Set tasks
1. In the excerpt on space flight costs, how much did John Glenn's 1998 space shuttle seat cost NASA?
2. Quote the excerpt on space flight costs, everything from "Tariq Malik has" down to "cost around $190,000.".

Quoted text

Tariq Malik has a piece on the new space prize today, in which he writes:

Former astronaut and U.S. senator John Glenn's 1998 space shuttle seat cost NASA $50 million, and private orbital passengers like Dennis Tito and Mark Shuttleworth have paid about $20 million for jaunts to the International Space Station, McCurdy added. At present, British millionaire Sir Richard Branson's announcement of suborbital flights on his newly christened Virgin Galactic venture will cost around $190,000.

I'd be curious to know where he got the fifty-million number. There is no accepted cost for a Shuttle seat--it all depends on how one wants to do the accounting. I'm guessing that he (or whoever gave him the number) came up with an average cost for a Shuttle flight in the year that he flew (perhaps $350M, itself a contentious number, and probably low), and then divided by the number of crew.

Dataset section

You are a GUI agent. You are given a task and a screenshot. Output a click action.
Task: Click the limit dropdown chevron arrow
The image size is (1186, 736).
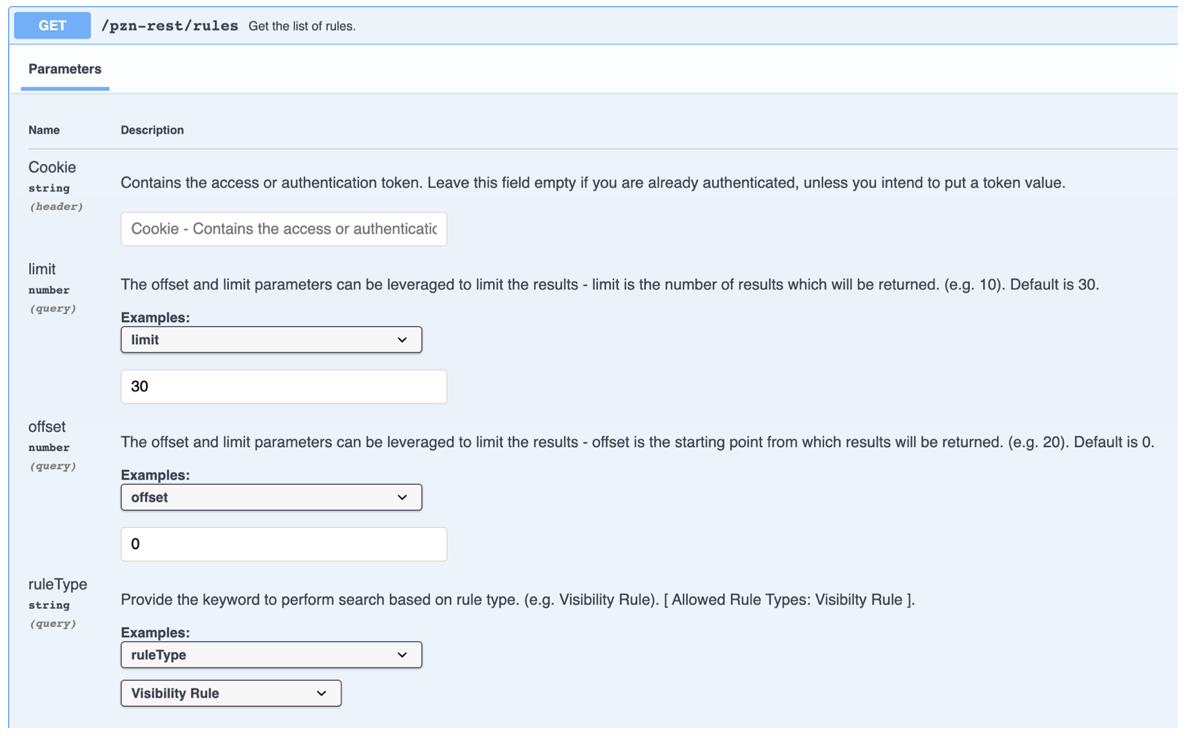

Solutions to each task
1. $50 million

2.
Tariq Malik has a piece on the new space prize today, in which he writes:

Former astronaut and U.S. senator John Glenn's 1998 space shuttle seat cost NASA $50 million, and private orbital passengers like Dennis Tito and Mark Shuttleworth have paid about $20 million for jaunts to the International Space Station, McCurdy added. At present, British millionaire Sir Richard Branson's announcement of suborbital flights on his newly christened Virgin Galactic venture will cost around $190,000.